LogoSkills

ClickHouse Backend Rules

Rules to prevent bugs during ClickHouse backend development.

Rules to prevent bugs during ClickHouse backend development.

Type Safety Rules#

scalar() Method Type Casting#

Problem: The ClickHouse scalar<double>() method returns int when the value is 0.

// ❌ WRONG: Returns int(0) when value is 0 → type error
final avgTime = await client.scalar<double>(
  'SELECT avg(reading_time) FROM ...',
);  // Returns int(0) when result is 0 → double cast fails!

// ✅ CORRECT: Receive as num and convert with toDouble()
final avgTimeRaw = await client.scalar<num>(
  'SELECT avg(reading_time) FROM ...',
);
final avgTime = avgTimeRaw?.toDouble() ?? 0.0;
// See analytics_service.dart
double _toDouble(Object? value) {
  if (value == null) return 0;
  if (value is double) return value;
  if (value is int) return value.toDouble();
  if (value is num) return value.toDouble();
  return 0;
}

// Usage
final result = await client.scalar<num>('SELECT sum(amount) FROM ...');
final amount = _toDouble(result);

Row Data Processing#

// ❌ WRONG: Direct casting
final rows = await client.select('SELECT value FROM ...');
final value = rows.first['value'] as double;  // Could be int!

// ✅ CORRECT: Use helper function
final rows = await client.select('SELECT value FROM ...');
final value = _toDouble(rows.first['value']);

CDC Data Flow Rules#

Verify Data Storage and Query Table Match#

Problem: Data will not be visible if the storage table and query table are different.

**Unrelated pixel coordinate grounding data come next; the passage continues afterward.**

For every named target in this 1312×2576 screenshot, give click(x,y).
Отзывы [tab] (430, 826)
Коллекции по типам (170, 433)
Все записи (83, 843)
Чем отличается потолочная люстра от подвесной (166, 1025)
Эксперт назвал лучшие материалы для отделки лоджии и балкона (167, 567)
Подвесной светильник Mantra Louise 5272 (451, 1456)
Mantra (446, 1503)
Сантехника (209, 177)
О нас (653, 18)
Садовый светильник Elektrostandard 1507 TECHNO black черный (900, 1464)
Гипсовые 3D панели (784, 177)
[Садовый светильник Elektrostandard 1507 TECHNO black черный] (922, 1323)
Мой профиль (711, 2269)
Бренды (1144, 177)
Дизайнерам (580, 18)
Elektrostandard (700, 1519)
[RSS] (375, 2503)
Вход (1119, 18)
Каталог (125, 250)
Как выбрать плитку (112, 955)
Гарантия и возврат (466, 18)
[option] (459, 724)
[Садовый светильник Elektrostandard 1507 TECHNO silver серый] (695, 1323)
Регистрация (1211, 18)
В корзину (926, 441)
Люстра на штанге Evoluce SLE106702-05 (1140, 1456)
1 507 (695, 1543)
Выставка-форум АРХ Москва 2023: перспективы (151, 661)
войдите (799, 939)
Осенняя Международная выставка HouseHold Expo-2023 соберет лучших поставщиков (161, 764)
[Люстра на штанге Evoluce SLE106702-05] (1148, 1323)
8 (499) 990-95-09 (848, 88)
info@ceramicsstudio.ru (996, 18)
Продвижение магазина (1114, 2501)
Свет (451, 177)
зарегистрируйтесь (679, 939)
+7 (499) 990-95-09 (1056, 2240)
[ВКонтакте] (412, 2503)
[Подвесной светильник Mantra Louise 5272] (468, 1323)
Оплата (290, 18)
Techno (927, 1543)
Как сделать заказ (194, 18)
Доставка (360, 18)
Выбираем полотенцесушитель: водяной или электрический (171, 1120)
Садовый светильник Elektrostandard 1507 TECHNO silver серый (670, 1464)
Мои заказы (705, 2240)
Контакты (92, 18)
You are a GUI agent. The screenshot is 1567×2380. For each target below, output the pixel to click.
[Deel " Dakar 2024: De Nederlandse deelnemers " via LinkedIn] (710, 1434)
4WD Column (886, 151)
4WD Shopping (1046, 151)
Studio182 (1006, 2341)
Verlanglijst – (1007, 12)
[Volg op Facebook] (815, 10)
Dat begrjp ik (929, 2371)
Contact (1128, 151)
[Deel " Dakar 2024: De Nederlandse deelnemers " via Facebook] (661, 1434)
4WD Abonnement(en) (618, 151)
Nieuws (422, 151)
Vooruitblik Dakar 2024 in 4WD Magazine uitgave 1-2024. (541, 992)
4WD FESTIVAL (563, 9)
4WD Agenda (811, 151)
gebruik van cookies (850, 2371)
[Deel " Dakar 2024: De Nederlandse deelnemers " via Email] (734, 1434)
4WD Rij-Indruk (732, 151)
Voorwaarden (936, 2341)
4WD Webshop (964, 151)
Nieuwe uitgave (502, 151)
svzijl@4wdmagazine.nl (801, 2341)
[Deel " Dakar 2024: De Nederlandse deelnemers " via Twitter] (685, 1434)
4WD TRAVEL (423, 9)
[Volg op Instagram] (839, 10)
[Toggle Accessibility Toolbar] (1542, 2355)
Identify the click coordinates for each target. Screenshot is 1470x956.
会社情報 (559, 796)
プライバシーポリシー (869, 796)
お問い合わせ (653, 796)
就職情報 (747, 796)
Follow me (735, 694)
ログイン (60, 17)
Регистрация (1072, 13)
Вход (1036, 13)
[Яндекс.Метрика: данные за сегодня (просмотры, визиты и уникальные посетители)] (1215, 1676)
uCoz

// ❌ WRONG: Storage and query table mismatch
// EventTrackingService → Stores in ClickHouse `events` table
await eventService.track('screen_view', ...);

// AnalyticsService → Queries from ClickHouse `user_event` table
final result = await client.select('SELECT * FROM user_event');
// Result: Empty data! (different table)

// ✅ CORRECT: Use CDC flow
// PostgreSQL `user_event` → CDC → ClickHouse `user_event`
await UserEvent.db.insertRow(session, event);
final result = await client.select('SELECT * FROM user_event');

CDC vs Direct Storage Selection Criteria#

MethodWhen to UseAdvantagesDisadvantages
PostgreSQL CDC Transaction consistency needed, audit trail needed ACID, audit logs, backup Latency (1-5 seconds)
Direct ClickHouse High-frequency events, real-time analytics only Fast storage No transactions
// CDC method (recommended - most business events)
final event = UserEvent(
  userId: userId,
  eventName: 'screen_view',
  properties: jsonEncode(properties),
  timestamp: DateTime.now(),
);
await UserEvent.db.insertRow(session, event);

// Direct storage method (high-frequency events only)
await eventService.track('mouse_move', properties: {...});

ClickHouse Query Rules#

NULL Handling#

// ClickHouse treats NULL as 0 or empty string by default
// Explicit NULL handling recommended

// ❌ WRONG: No NULL handling
SELECT avg(value) FROM table  // Unexpected results when NULL is included

// ✅ CORRECT: Explicit NULL handling
SELECT avgIf(value, value IS NOT NULL) FROM table
SELECT coalesce(avg(value), 0) FROM table

Date/Time Handling#

// ClickHouse stores in UTC
// KST (Korea Standard Time) conversion required

// ✅ Timezone conversion
SELECT toDateTime(timestamp, 'Asia/Seoul') as local_time FROM ...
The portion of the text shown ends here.